Attorney Regulation & Ethics
National Law Journal
Aspiring lawyer Amanda Perdue answered a question on her Indiana bar application indicating that she had received mental health treatment since the age of 16. Indiana’s Board of Bar Examiners then asked for further information about her mental health history. She objected and is now lead plaintiff for a class of similarly situated bar applicants who are suing the Board. The plaintiffs argue that the Board’s mental health inquires are too broad and that its focus should instead be “whether someone has the current character and fitness to practice law.” The U.S. District Judge presiding over the case recently blocked the Board’s discovery requests seeking additional mental health information from the plaintiffs.
New York Times
Many California lawyers are reportedly rejecting loan modification cases as a result of a new law that allows attorneys performing such work to be paid only after the matters are resolved. Although the law was designed to “eliminate swindles in which modification firms made promises about what their lawyers could do, charged hefty fees and then disappeared,” the regulation has arguably created a disincentive for other lawyers because it often takes months to resolve loan modification cases.
Innovation & New Models
In this audio podcast, the ABA hosts a panel discussion with academics, practitioners and consultants regarding the implications of Thompson Reuters’ recent acquisition of one of India’s largest legal outsourcing firms, Pangea3.
New York Times
The New York Times reports that in Holland young professionals have a “growing appetite” for shorter, more flexible workweeks, creating “implications for everything from gender identity to rush-hour traffic.” The Times highlights the case of law partner Remco Vermaire, whose firm allows nearly half of its lawyers to work part-time. Vermaire states that “working four days a week is now the rule rather than the exception,” and the Times comments that this “Dutch culture of part-time work provides an advance peek at the challenges—and potential solutions—that other nations will face … in an era of a rapidly changing workforce.”
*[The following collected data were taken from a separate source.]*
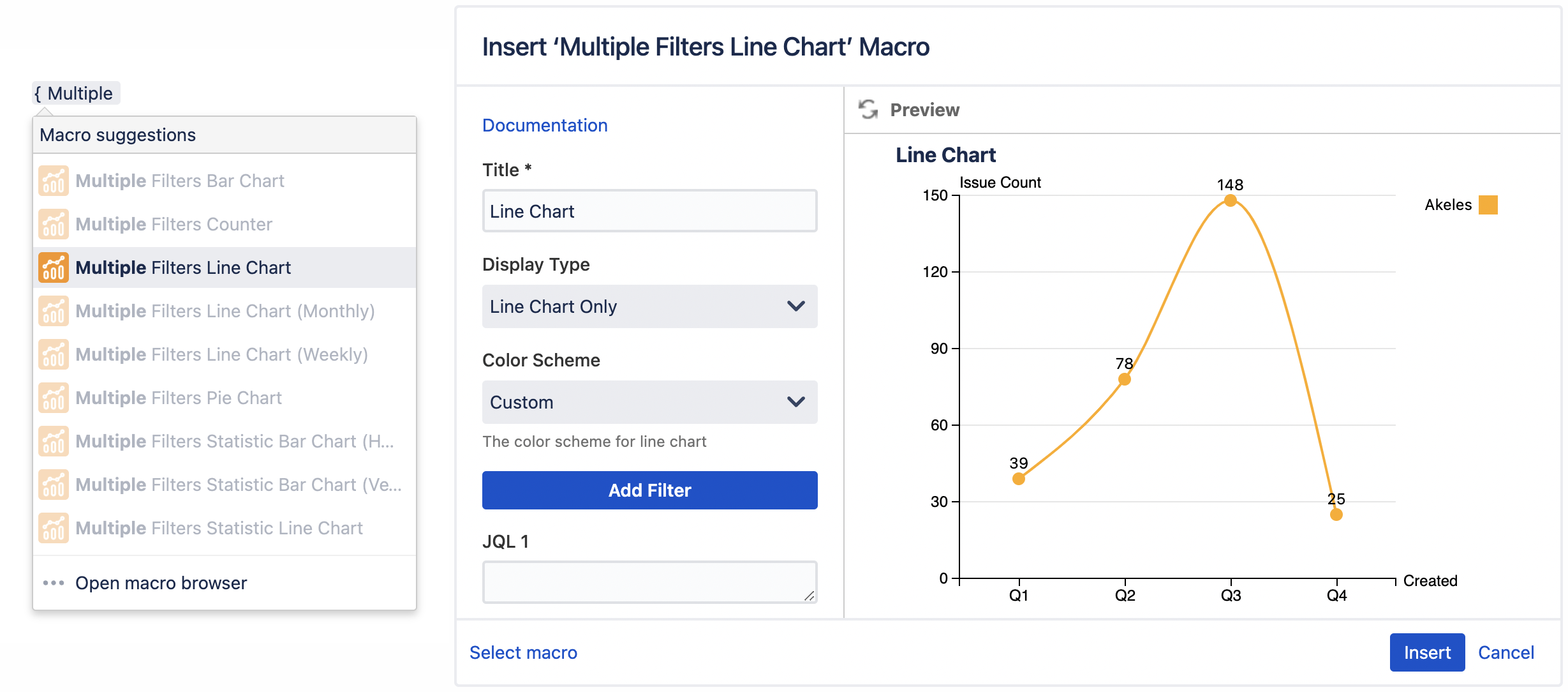Click the Multiple Filters Line Chart (Monthly) icon
Screen dimensions: 1568x692
point(53,311)
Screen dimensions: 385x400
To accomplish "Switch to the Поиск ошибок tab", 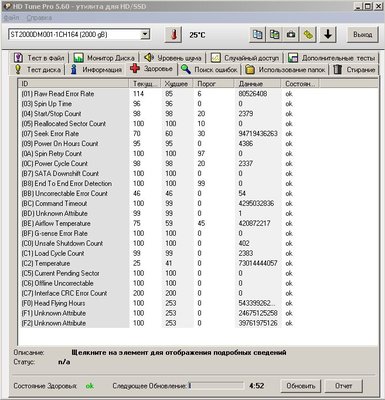I will (x=209, y=70).
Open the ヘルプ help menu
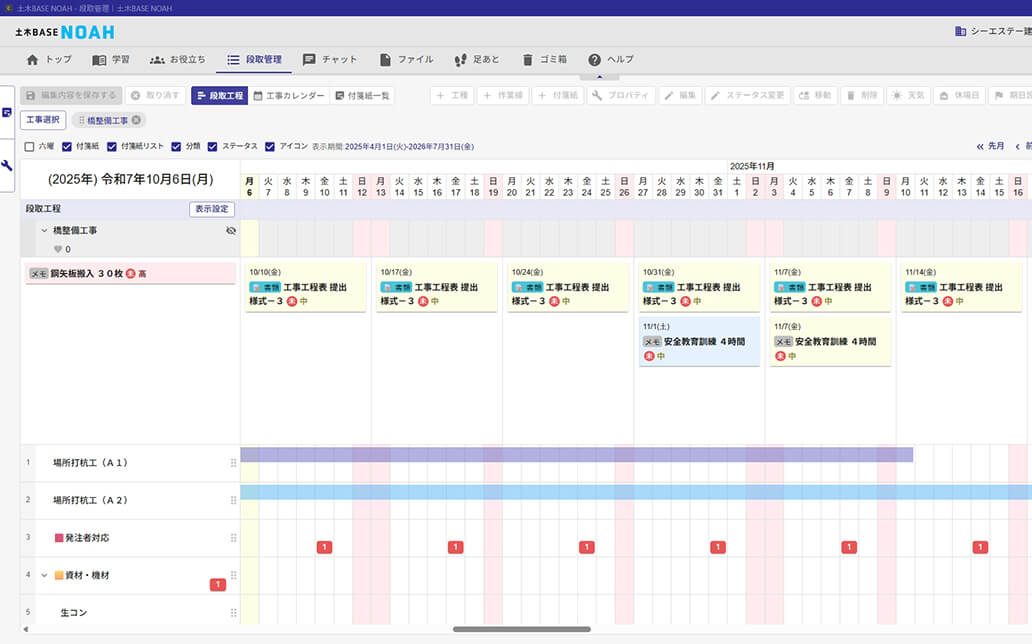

Law Firms & Practice Management
The Careerist’s Vivia Chen predicts eight things each that will—and will not—happen in 2011. Among what will occur: there will be “more chest-beating about changing the legal profession,” partnership structures will become “more byzantine,” and corporate clients will demand that more women and minorities are staffed on their deals and cases. Among what will not happen: the billable hour will not meet its demise, “efficiency and competency won’t determine compensation,” and the pay gap between men and women will not close.
While business has improved (however modestly) over the past year—and while junior associates have been responsible for more work —bonuses have not increased accordingly, contributing to the lowest associate job satisfaction in recent years. As one associate told the Wall Street Journal, “You’re working your rear end off every year … You can convince yourself that it’s worth it only if there’s some payback.”